Hallo Gemeinde, muss Euch mal von meinem gestrigen Erlebnis beim Patek Konzi erzählen.

Ich möchte eine meiner Uhren (Aquanaut 5065 aus 2005) über den offiziellen Marken Konzessionär in Wiesbaden zur Revision nach München versenden lassen. Die Revisionen werden bekanntlich beim Service Center in München durchgeführt oder ggf. von dort in die Schweiz zum Hersteller gesendet.

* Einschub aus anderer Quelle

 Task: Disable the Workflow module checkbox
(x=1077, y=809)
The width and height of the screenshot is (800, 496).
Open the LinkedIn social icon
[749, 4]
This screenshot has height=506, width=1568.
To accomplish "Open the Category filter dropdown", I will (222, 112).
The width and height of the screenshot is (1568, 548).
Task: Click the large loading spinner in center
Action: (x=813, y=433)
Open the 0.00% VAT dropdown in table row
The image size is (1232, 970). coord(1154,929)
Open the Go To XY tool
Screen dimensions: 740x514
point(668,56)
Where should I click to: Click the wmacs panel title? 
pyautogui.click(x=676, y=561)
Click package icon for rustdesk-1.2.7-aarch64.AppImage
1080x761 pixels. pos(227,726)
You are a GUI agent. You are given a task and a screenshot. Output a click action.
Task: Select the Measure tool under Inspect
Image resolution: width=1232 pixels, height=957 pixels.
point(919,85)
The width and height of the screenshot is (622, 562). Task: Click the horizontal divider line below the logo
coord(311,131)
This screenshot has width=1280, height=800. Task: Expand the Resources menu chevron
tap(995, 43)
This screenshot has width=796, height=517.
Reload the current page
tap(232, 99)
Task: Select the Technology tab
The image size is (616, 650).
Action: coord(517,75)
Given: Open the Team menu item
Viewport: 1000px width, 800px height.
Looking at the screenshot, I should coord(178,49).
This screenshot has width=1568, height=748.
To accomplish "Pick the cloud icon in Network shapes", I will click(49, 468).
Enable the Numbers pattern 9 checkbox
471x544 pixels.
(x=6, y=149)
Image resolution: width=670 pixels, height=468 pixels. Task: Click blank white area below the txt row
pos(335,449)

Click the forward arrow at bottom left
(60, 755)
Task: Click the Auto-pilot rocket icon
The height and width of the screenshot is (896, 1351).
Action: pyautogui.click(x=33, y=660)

Das Problem ist, dass er Konzessionär dieses Modell für den Transport und Aufenthalt bei PP neuerdings nur zu einem Versicherungswert von 14,5t€ versichern lassen kann, sprich bei Untergang der Ware (auf dem Transport nach München oder zurück, auf dem Transport in die Schweiz und zurück oder aus den jeweiligen Werkstätten) bekomme ich nur ein Teil des aktuellen Marktwertes. Auch meine Bereitschaft einen höheren Versicherungswert aus eigener Tasche zu zahlen wurde abgelehnt. Der Konzi ist mit der neu entstandenen Situation sehr unzufrieden und hat PP mehrmals auf die dadurch entstandene Unzufriedenheit bei den Kunden aufmerksam gemacht. Eine Lösung gibt es jedoch bislang nicht.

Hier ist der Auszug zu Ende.